Try it:
From first line to last, output the records below exactly.

»»

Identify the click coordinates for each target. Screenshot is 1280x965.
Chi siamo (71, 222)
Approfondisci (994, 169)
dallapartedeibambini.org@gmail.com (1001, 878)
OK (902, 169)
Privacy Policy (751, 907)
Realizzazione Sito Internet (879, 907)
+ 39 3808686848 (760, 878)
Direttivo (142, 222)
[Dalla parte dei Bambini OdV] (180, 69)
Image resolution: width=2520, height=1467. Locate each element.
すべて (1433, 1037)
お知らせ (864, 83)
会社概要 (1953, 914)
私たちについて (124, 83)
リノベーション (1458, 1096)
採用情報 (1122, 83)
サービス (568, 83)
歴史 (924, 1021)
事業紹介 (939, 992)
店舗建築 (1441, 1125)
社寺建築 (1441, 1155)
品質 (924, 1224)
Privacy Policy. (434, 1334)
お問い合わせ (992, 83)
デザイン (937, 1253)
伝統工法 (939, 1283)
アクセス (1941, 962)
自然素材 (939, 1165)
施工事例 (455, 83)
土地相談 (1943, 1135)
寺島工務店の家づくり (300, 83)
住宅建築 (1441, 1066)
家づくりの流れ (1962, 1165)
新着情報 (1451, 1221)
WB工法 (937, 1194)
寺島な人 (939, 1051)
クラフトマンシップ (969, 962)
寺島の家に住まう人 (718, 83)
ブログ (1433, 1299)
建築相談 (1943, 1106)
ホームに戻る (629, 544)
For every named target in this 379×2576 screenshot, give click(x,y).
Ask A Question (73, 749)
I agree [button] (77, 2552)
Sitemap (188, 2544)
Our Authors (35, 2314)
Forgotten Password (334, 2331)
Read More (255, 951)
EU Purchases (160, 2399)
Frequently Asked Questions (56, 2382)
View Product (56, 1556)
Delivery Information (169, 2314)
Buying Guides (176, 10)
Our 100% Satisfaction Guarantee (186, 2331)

««

Output for this exercise:
Identify the click coordinates for each target. Screenshot is 1280x965.
Chi siamo (71, 222)
Approfondisci (994, 169)
dallapartedeibambini.org@gmail.com (1001, 878)
OK (902, 169)
Privacy Policy (751, 907)
Realizzazione Sito Internet (879, 907)
+ 39 3808686848 (760, 878)
Direttivo (142, 222)
[Dalla parte dei Bambini OdV] (180, 69)
Image resolution: width=2520, height=1467. Locate each element.
すべて (1433, 1037)
お知らせ (864, 83)
会社概要 (1953, 914)
私たちについて (124, 83)
リノベーション (1458, 1096)
採用情報 (1122, 83)
サービス (568, 83)
歴史 (924, 1021)
事業紹介 (939, 992)
店舗建築 (1441, 1125)
社寺建築 (1441, 1155)
品質 (924, 1224)
Privacy Policy. (434, 1334)
お問い合わせ (992, 83)
デザイン (937, 1253)
伝統工法 (939, 1283)
アクセス (1941, 962)
自然素材 (939, 1165)
施工事例 (455, 83)
土地相談 (1943, 1135)
寺島工務店の家づくり (300, 83)
住宅建築 (1441, 1066)
家づくりの流れ (1962, 1165)
新着情報 (1451, 1221)
WB工法 (937, 1194)
寺島な人 (939, 1051)
クラフトマンシップ (969, 962)
寺島の家に住まう人 (718, 83)
ブログ (1433, 1299)
建築相談 (1943, 1106)
ホームに戻る (629, 544)
For every named target in this 379×2576 screenshot, give click(x,y).
Ask A Question (73, 749)
I agree [button] (77, 2552)
Sitemap (188, 2544)
Our Authors (35, 2314)
Forgotten Password (334, 2331)
Read More (255, 951)
EU Purchases (160, 2399)
Frequently Asked Questions (56, 2382)
View Product (56, 1556)
Delivery Information (169, 2314)
Buying Guides (176, 10)
Our 100% Satisfaction Guarantee (186, 2331)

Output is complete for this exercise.